AVANT adjuvant trial: FOLFOX versus FOLFOX plus bevacizumab versus CAPOX plus bevacizumab

This very large multinational trial will attempt to accrue 3,450 patients (2.1). The study utilizes two dosing levels for bevacizumab. Since the CAPOX (capecitabine and oxaliplatin) regimen uses an every three-week infusion of oxaliplatin, those patients will receive 7.5 mg/kg of bevacizumab every three weeks for six months.

The patients treated with FOLFOX will receive five mg/kg of bevacizumab every two weeks for six months. Hence, the dose intensity is the same. Once the patients finish their chemotherapy, they will receive 7.5 mg/kg of bevacizumab every three weeks.

A lot went into the discussions for this trial. One issue was the choice of a control arm. While some discussion remains, we ultimately opted for FOLFOX. The next discussion was about patient selection. We decided to conduct the trial in patients with Stage III and high-risk Stage II disease, although the patients with high-risk Stage II disease will be part of an exploratory analysis.

The final and perhaps greatest discussion we had was about the length of treatment. Right now, the majority of adjuvant trials incorporate six months of chemotherapy and one year of molecularly targeted agents. We followed the same lead.

The rationale for using bevacizumab alone for six additional months after chemotherapy comes from the thought that bevacizumab has enough activity by itself to suppress the formation of new blood vessels and inhibit tumor growth.

Of course, it is possible that most of the benefit from bevacizumab comes from its association with chemotherapy. ECOG-E3200 demonstrated that bevacizumab alone was inferior to FOLFOX with or without bevacizumab (Giantonio 2005). Since this is a question without a good answer, the feeling was that it was justified to use the molecularly targeted agents longer than the chemotherapy. I see this as a proof-of-concept trial, and the length of treatment will have to be further refined in future trials.
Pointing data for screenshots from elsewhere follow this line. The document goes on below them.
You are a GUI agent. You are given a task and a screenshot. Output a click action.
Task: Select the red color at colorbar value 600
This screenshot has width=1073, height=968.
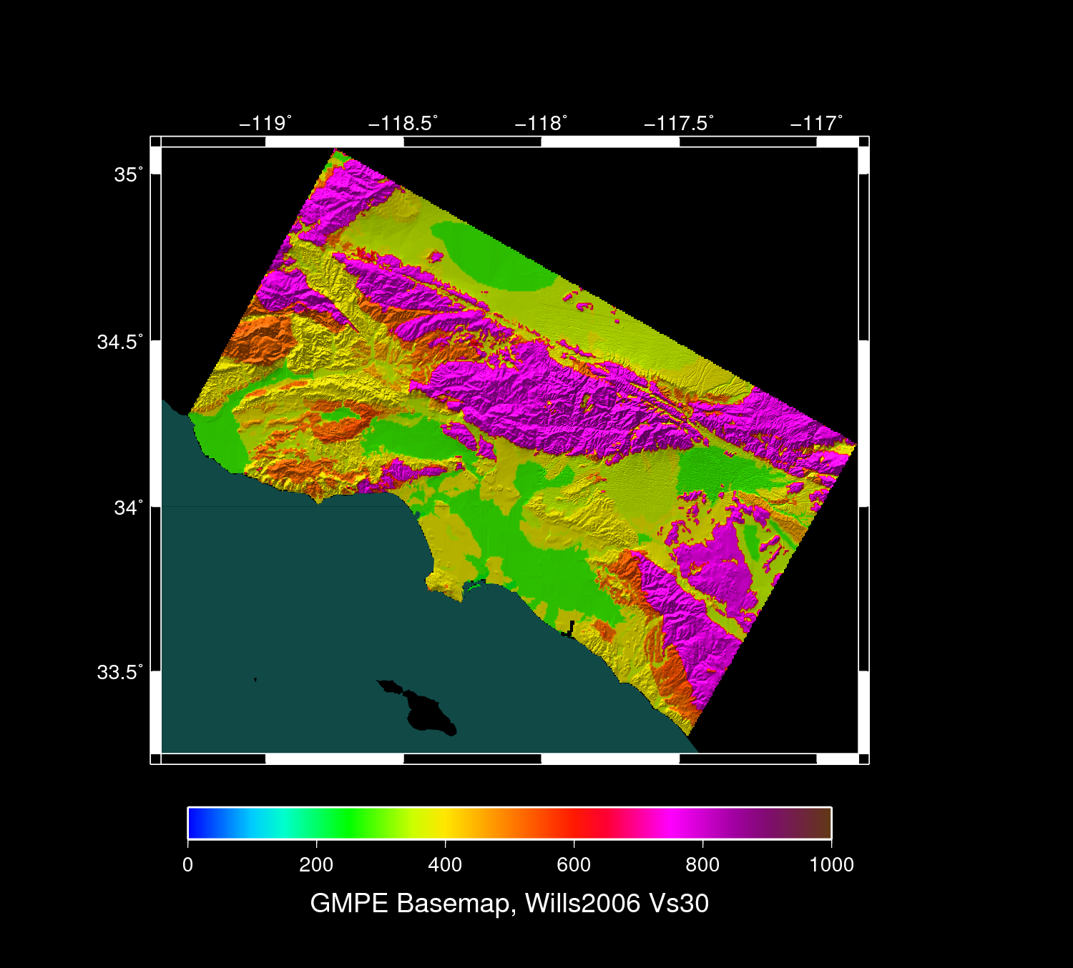[574, 823]
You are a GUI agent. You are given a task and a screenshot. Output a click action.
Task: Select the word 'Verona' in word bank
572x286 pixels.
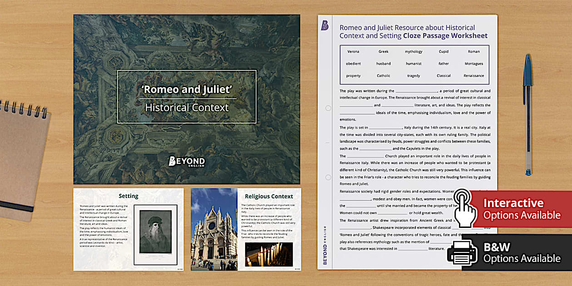(x=353, y=52)
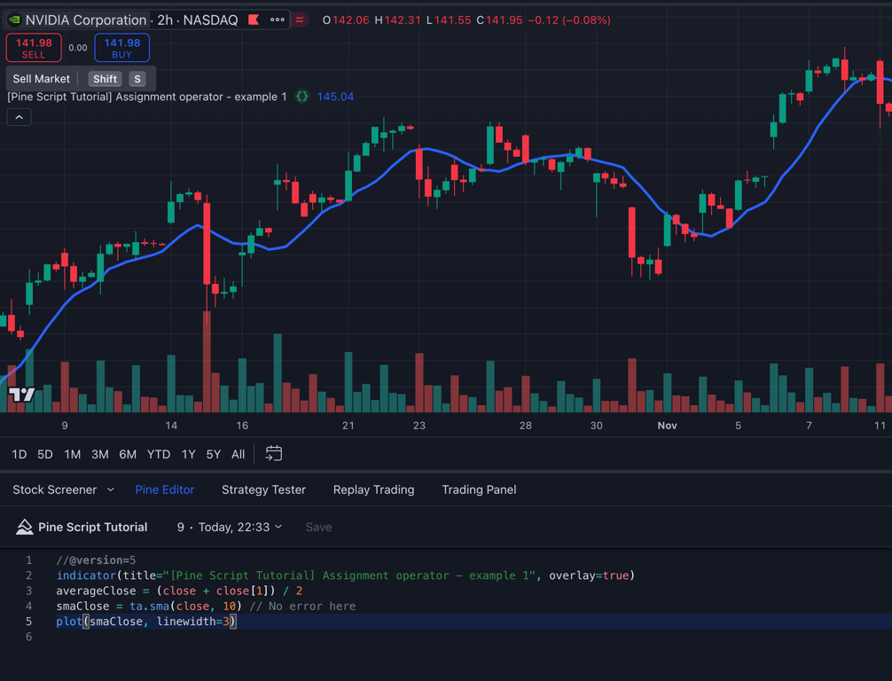This screenshot has height=681, width=892.
Task: Select the All time range
Action: tap(238, 454)
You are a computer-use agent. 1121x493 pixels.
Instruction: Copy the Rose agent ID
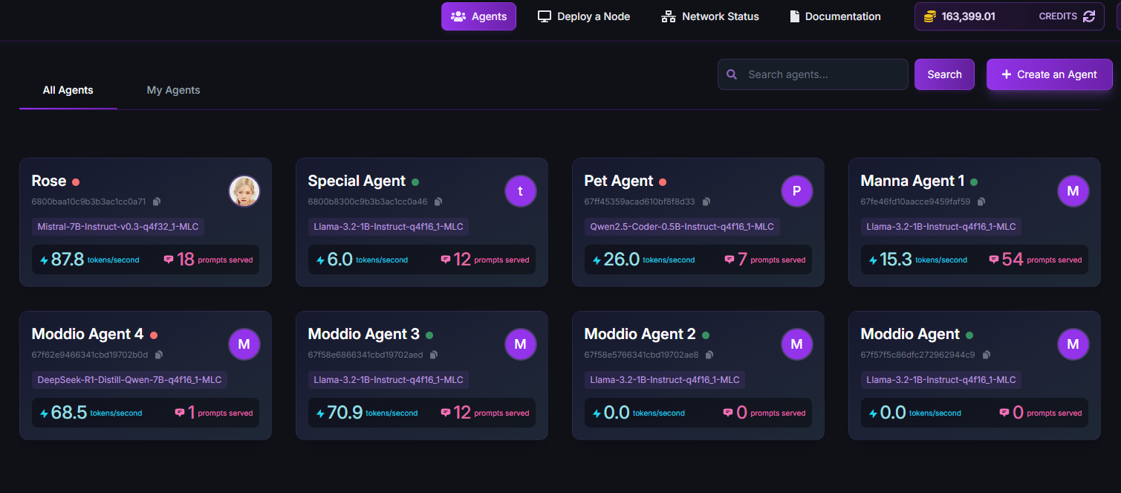pyautogui.click(x=157, y=202)
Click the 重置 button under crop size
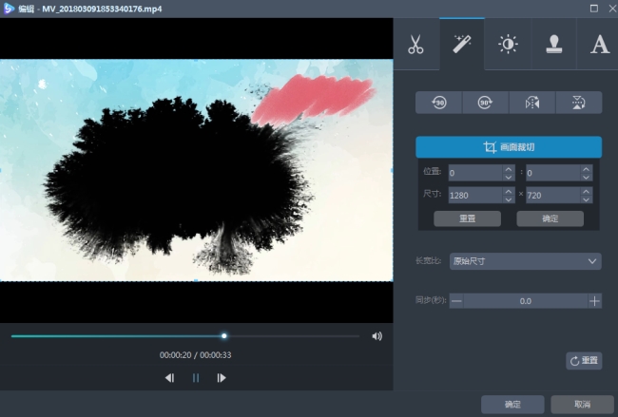The height and width of the screenshot is (417, 618). coord(467,218)
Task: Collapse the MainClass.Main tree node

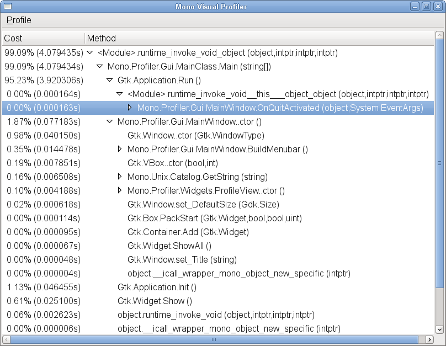Action: click(99, 67)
Role of adjuvant CAPOX in the nonprotocol setting

There is great interest, especially in the community, in having an oral chemotherapy-based regimen, and the CAPOX regimen is very attractive in that regard. Given the opportunity, patients will tend to choose oral agents. We have the X-ACT adjuvant study showing that capecitabine was equivalent and had a hint of being better than bolus 5-FU/leucovorin (Cassidy 2004). I think the data from the Phase II CAPOX trials in the advanced setting are intriguing enough to say that it’s at least equivalent to FOLFOX.
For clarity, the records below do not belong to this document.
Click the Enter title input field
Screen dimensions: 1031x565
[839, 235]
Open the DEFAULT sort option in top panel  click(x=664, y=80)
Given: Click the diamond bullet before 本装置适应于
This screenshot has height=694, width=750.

I wouldn’t recommend CAPOX as my first option in the adjuvant setting, because obviously we prefer to use evidence-based medicine. However, I would not necessarily find it incorrect to use CAPOX in the adjuvant setting. Scientifically, it makes sense. Depending on individual patient issues (eg, dealing with access lines, etcetera), it might make sense.

Nonprotocol adjuvant therapy for patients with colon cancer

If a patient has Stage III colon cancer, I tend to offer adjuvant FOLFOX first, unless they have a contraindication such as pre-existing peripheral neuropathy from other causes or a dependence on fine motor skills to earn a living. For example, I had a patient who worked with small watches who opted to receive capecitabine alone. I still tend to discuss adjuvant FOLFOX with patients who have contraindications, and if they want it, I will still use it.

Once I explain all the options, even some patients in whom I would prefer to use FOLFOX surprisingly ask to receive capecitabine. They feel attracted to the oral agent. Also, in patients with severe comorbid conditions or the very frail elderly patients, I tend to use adjuvant capecitabine instead of FOLFOX.

For those patients who present with Stage II disease, the decision about the use of adjuvant chemotherapy is much more complicated. Obviously, we have to discuss the potential benefits and toxicities of chemotherapy. I tend to offer adjuvant chemotherapy more strongly if their disease has a high-risk feature (eg, obstruction, perforation or lymphovascular invasion).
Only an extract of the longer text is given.